Work required: Every line of the listing that contains the word "agent" is to be copied out.

Material for the task:
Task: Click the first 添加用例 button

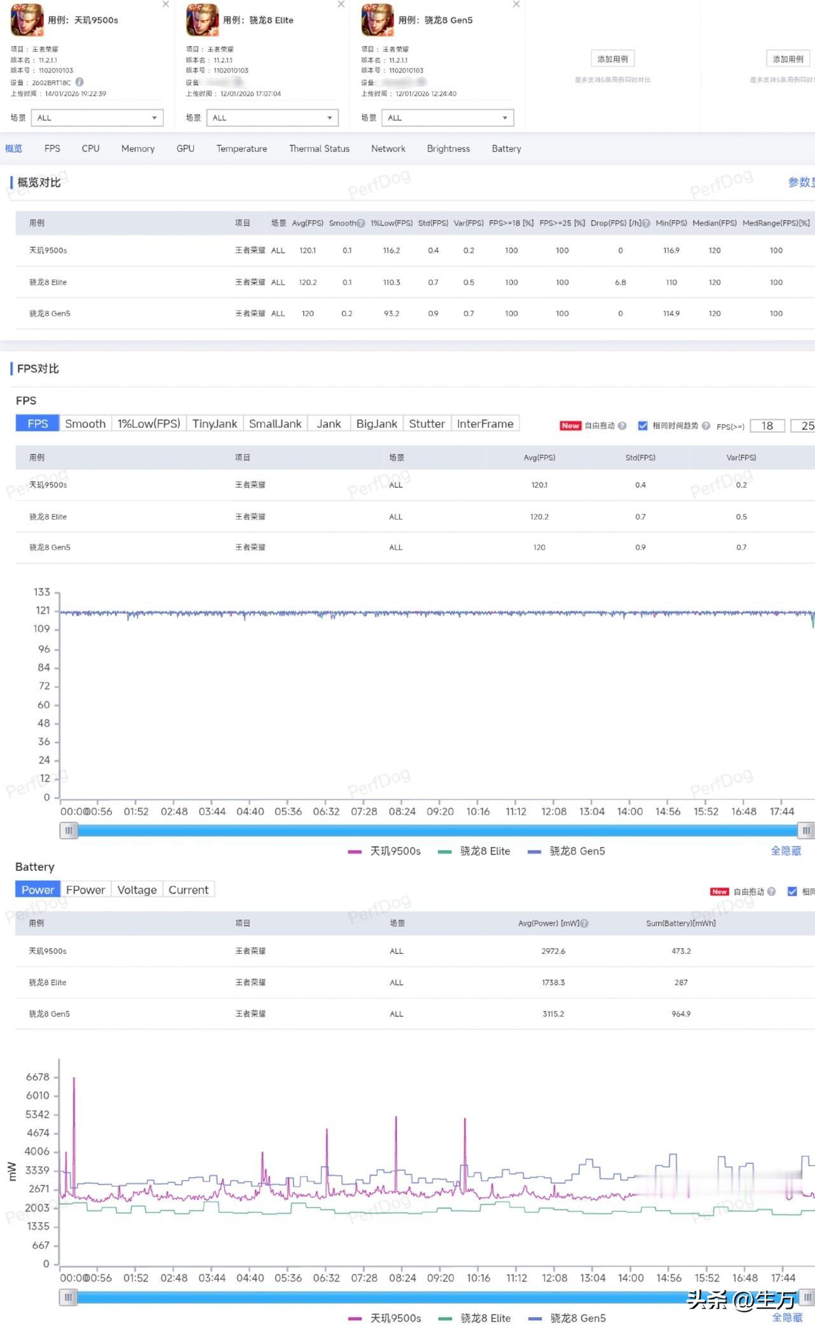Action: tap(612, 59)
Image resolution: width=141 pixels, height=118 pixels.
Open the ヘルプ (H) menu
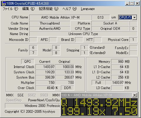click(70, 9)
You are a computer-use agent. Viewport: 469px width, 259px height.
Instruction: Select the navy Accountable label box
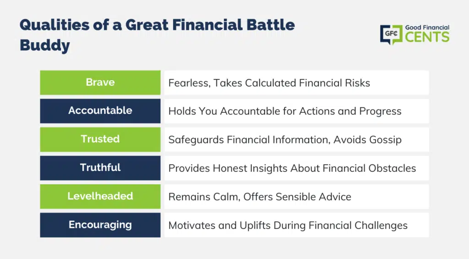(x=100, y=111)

...

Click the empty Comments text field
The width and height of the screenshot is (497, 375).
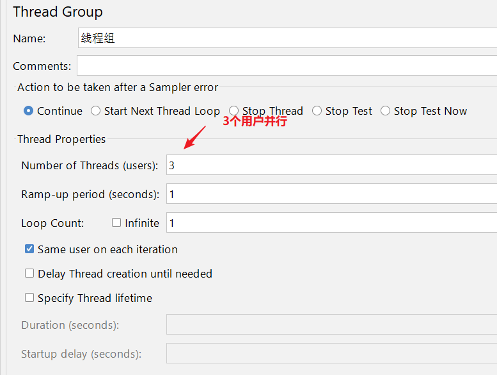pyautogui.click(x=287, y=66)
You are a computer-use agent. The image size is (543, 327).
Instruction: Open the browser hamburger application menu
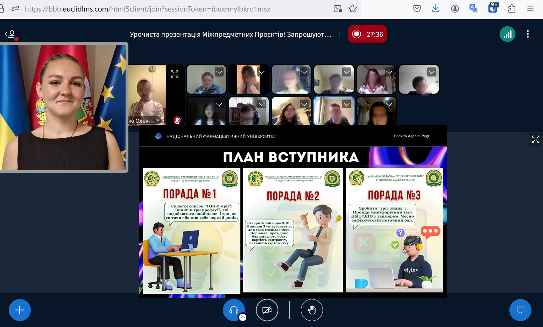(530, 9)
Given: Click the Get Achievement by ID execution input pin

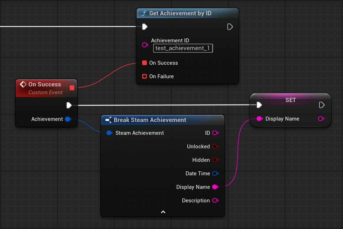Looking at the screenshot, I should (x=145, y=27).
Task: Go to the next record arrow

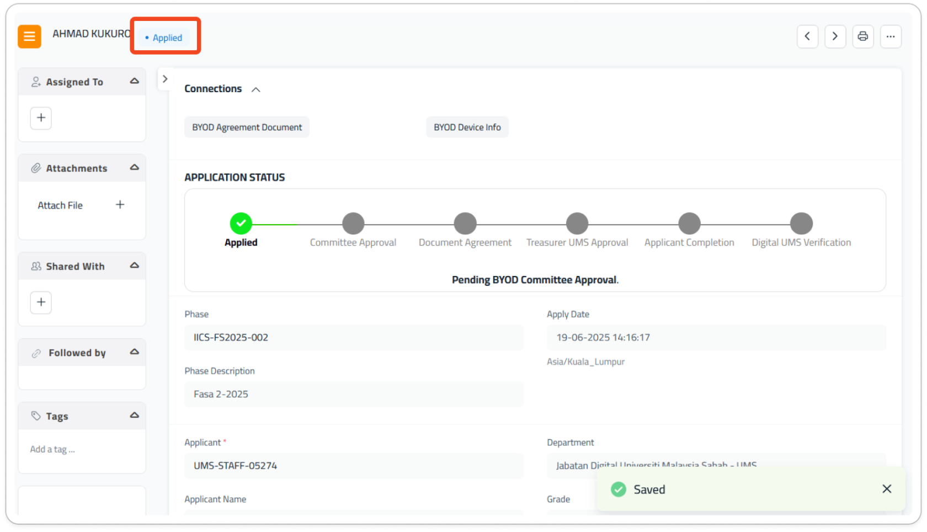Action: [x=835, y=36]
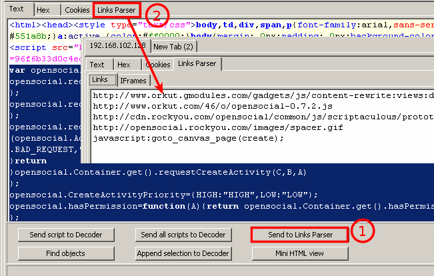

Finished task:
You are a computer-use agent. Viewport: 469px width, 259px height.
You are a computer-use agent. The image size is (543, 327).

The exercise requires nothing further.